BEGIN DATA FOR PROCESSING

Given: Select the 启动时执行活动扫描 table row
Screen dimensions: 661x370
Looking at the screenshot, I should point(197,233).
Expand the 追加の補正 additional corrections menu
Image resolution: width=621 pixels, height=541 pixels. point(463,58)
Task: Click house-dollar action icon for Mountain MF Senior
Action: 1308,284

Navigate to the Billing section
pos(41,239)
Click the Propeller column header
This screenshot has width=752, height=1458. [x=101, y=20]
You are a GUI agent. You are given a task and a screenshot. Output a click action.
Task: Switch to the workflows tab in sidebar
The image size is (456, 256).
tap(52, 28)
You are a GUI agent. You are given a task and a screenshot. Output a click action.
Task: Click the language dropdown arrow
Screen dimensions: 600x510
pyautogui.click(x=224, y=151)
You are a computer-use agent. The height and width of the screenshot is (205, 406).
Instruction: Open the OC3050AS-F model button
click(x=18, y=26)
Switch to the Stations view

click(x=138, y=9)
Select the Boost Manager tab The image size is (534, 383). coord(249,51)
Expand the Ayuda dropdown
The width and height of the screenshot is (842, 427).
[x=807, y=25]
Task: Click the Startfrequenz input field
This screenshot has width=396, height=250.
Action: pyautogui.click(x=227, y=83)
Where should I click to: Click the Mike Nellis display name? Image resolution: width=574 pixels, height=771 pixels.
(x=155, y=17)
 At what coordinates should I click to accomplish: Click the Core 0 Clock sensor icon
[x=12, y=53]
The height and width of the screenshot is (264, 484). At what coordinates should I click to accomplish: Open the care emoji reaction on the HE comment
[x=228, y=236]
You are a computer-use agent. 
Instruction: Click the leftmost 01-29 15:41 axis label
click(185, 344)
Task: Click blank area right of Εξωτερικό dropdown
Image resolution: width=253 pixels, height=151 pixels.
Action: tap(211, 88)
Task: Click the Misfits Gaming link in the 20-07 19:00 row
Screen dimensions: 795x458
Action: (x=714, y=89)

END DATA FOR PROCESSING

An exact copy of the lines from the one with "Task: Click the Startfrequenz input field" through the final line of the entries is the whole answer.

## [WRITTEN REPLY]
Task: Click the Startfrequenz input field
This screenshot has width=396, height=250.
Action: pyautogui.click(x=227, y=83)
Where should I click to: Click the Mike Nellis display name? Image resolution: width=574 pixels, height=771 pixels.
(x=155, y=17)
 At what coordinates should I click to accomplish: Click the Core 0 Clock sensor icon
[x=12, y=53]
The height and width of the screenshot is (264, 484). At what coordinates should I click to accomplish: Open the care emoji reaction on the HE comment
[x=228, y=236]
You are a computer-use agent. 
Instruction: Click the leftmost 01-29 15:41 axis label
click(185, 344)
Task: Click blank area right of Εξωτερικό dropdown
Image resolution: width=253 pixels, height=151 pixels.
Action: tap(211, 88)
Task: Click the Misfits Gaming link in the 20-07 19:00 row
Screen dimensions: 795x458
Action: (x=714, y=89)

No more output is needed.